As you can see below, MongoDB's revenue growth has been exceptional over the last year, growing from quarterly revenue of $198.7 million, to $303.6 million.
This was another standout quarter with the revenue up a splendid 52.7% year on year. Quarter on quarter the revenue increased by $18.2 million in Q2, which was roughly in line with the Q1 2023 increase. This steady quarter-on-quarter growth shows the company is able to maintain a strong growth trajectory.
Guidance for the next quarter indicates MongoDB is expecting revenue to grow 32.8% year on year to $301.5 million, slowing down from the 50.4% year-over-year increase in revenue the company had recorded in the same quarter last year. Ahead of the earnings results the analysts covering the company were estimating sales to grow 24.9% over the next twelve months.
You can see below that MongoDB reported 37,000 customers at the end of the quarter, an increase of 1,800 on last quarter. That is a fair bit slower customer growth than what we are used to seeing lately, suggesting that the customer acquisition momentum is slowing a little bit.

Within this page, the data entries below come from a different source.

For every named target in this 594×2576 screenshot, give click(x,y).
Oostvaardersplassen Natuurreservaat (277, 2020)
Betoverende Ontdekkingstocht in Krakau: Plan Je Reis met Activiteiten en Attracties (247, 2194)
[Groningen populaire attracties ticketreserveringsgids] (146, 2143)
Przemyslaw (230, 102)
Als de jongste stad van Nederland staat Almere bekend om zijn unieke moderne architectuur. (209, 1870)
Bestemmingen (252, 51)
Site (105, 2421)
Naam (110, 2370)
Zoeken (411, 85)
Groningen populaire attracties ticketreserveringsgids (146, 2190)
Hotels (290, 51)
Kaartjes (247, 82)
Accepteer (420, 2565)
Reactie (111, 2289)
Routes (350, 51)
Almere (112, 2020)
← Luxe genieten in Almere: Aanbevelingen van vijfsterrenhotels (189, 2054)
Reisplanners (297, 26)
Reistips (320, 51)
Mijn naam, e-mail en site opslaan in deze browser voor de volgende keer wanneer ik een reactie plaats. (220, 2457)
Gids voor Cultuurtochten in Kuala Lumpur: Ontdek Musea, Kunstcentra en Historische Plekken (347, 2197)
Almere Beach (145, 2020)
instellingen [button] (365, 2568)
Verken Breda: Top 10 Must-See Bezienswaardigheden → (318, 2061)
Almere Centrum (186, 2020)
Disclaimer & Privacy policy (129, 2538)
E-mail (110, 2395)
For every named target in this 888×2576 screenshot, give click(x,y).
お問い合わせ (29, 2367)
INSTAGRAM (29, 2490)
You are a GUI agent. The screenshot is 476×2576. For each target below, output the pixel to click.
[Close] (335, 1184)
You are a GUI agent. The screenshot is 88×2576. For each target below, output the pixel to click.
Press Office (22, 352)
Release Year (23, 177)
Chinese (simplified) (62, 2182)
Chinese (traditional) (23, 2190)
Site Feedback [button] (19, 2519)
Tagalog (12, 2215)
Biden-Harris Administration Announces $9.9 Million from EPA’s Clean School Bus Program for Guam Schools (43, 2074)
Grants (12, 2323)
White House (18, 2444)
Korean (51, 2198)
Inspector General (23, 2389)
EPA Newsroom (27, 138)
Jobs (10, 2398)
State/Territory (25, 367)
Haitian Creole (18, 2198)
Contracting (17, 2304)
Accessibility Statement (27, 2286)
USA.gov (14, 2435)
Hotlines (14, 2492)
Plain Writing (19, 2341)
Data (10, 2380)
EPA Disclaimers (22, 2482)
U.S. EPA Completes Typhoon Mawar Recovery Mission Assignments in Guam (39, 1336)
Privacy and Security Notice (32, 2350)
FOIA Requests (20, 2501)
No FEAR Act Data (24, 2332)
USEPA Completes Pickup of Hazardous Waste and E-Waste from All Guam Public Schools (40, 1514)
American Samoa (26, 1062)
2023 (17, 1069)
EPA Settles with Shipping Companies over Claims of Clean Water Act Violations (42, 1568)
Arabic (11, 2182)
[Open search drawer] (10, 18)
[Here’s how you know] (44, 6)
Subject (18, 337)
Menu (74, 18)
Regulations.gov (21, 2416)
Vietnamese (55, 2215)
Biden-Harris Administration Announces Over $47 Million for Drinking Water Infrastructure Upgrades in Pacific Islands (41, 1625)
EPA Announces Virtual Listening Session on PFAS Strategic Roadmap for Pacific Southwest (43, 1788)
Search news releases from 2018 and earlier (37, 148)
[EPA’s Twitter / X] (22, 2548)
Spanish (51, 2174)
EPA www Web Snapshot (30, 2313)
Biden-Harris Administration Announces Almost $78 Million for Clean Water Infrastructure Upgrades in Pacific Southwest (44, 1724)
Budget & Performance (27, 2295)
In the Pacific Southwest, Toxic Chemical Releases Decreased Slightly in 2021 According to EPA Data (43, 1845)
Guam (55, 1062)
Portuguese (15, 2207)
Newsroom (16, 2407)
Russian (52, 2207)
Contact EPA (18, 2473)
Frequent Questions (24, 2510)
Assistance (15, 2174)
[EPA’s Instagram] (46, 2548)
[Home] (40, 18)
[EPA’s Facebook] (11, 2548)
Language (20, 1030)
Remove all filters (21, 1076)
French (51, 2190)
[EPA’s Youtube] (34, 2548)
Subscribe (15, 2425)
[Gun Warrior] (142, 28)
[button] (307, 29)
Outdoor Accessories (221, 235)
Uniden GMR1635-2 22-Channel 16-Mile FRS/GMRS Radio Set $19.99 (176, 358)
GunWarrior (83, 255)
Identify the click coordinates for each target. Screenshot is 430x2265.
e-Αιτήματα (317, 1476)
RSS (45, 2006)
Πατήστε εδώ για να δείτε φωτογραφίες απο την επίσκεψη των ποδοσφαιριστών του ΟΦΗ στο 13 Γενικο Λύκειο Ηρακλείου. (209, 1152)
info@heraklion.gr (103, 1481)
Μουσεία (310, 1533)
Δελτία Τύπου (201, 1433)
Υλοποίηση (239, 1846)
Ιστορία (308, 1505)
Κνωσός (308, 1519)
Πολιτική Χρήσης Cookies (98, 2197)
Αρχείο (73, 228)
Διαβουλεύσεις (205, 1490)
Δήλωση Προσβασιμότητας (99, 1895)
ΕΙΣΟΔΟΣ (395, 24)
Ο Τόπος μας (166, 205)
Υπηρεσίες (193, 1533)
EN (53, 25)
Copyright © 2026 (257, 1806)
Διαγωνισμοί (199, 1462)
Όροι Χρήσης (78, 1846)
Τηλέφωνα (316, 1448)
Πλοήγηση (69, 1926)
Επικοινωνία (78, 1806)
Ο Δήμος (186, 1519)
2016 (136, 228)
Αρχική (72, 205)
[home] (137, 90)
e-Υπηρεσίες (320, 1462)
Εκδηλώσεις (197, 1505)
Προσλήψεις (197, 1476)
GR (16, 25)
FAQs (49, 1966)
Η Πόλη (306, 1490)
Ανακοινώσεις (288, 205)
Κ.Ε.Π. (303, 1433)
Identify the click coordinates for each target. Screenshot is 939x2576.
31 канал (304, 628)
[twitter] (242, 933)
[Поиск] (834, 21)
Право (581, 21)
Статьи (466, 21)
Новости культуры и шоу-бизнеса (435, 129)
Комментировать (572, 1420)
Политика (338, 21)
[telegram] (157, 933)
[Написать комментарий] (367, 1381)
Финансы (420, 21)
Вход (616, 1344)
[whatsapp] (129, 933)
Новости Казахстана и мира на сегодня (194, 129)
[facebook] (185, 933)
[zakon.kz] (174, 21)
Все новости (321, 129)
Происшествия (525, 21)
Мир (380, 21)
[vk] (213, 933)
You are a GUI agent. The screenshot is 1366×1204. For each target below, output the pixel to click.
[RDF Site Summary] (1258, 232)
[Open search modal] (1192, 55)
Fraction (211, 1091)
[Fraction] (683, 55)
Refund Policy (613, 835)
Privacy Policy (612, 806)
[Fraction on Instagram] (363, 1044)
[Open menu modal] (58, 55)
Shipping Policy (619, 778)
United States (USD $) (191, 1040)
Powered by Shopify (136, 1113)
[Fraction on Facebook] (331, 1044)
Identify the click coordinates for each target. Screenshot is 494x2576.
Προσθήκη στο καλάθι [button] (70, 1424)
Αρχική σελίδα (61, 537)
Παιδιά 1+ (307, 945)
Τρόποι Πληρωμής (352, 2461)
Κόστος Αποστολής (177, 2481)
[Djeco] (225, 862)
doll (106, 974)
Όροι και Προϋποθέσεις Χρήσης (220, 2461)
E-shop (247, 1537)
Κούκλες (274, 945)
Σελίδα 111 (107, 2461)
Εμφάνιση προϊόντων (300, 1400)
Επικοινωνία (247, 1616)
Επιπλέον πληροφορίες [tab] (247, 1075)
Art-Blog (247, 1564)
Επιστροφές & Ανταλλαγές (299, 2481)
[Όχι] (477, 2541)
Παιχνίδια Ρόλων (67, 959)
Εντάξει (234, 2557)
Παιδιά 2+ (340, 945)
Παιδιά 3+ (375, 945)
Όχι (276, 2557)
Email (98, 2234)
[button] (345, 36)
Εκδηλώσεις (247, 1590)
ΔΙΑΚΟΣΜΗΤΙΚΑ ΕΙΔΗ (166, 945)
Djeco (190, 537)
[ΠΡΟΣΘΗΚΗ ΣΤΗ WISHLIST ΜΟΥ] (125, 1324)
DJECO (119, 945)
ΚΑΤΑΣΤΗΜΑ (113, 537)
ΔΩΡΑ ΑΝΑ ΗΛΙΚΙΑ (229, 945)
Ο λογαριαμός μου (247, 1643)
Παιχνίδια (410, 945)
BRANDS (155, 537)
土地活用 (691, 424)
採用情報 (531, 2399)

What makes the software as a service business so attractive is that once the software is developed, it typically shouldn't cost much to provide it as an ongoing service to customers. MongoDB's gross profit margin, an important metric measuring how much money there is left after paying for servers, licenses, technical support and other necessary running expenses was at 70.9% in Q2.
That means that for every $1 in revenue the company had $0.70 left to spend on developing new products, marketing & sales and the general administrative overhead. Despite the recent drop this is still around the lower average of what we typically see in SaaS businesses. Gross margin has a major impact on a company’s ability to invest in developing new products and sales & marketing, which may ultimately determine the winner in a competitive market so it is important to track.
Cash Is King
If you follow StockStory for a while, you know that we put an emphasis on cash flow. Why, you ask? We believe that in the end cash is king, as you can't use accounting profits to pay the bills. MongoDB burned through $48.5 million in Q2, increasing the cash burn by 114% year on year.
MongoDB has burned through $32.5 million in cash over the last twelve months, resulting in a negative 3% free cash flow margin. This below average FCF margin is a result of MongoDB's need to invest in the business to continue penetrating its market.
Key Takeaways from MongoDB's Q2 Results
With a market capitalization of $22.5 billion, more than $1.79 billion in cash and the fact it is operating close to free cash flow break-even the company is in a strong financial position to invest in growth.
We were impressed by the exceptional revenue growth MongoDB delivered this quarter. And we were also excited to see that it outperformed Wall St’s revenue expectations. On the other hand, there was a deterioration in free cash flow and there was a slowdown in customer growth. Overall, this quarter's results still seemed pretty positive and shareholders can feel optimistic. The company is flat on the results and currently trades at $322.86 per share.
Is Now The Time?
When considering MongoDB, investors should take into account its valuation and business qualities, as well as what happened in the latest quarter. Although MongoDB is not a bad business, it probably wouldn't be one of our picks. Its revenue growth has been exceptional, though we don't expect it to maintain historical growth rates. Unfortunately, its gross margins aren't as good as other tech businesses we look at.
The market is certainly expecting long term growth from MongoDB given its price to sales ratio based on the next twelve months is 16.4x. We can find things to like about MongoDB and there's no doubt it is a bit of a market darling, at least for some. But we are wondering whether there might be better opportunities elsewhere right now.